__Saved records__:
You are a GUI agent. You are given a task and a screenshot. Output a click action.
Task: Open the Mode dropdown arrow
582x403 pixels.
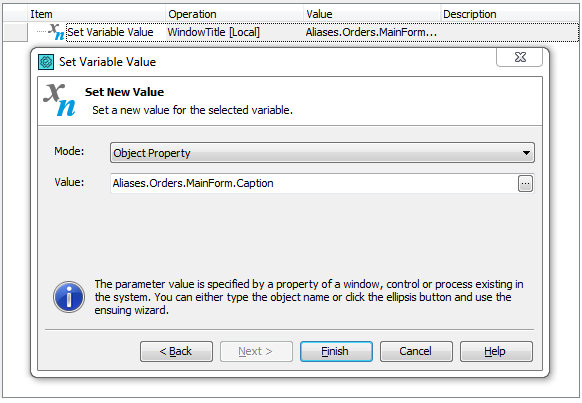[x=526, y=153]
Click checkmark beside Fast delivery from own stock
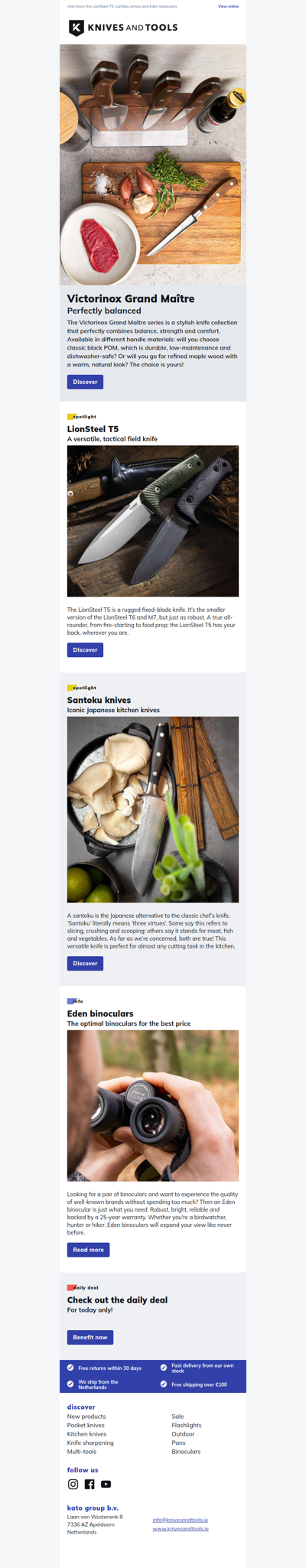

__Exercise details__:
Reproduce every entry above verbatim, omitting the pictures.

__Output of the exercise__:
You are a GUI agent. You are given a task and a screenshot. Output a click action.
Task: Open the Mode dropdown arrow
582x403 pixels.
[x=526, y=153]
Click checkmark beside Fast delivery from own stock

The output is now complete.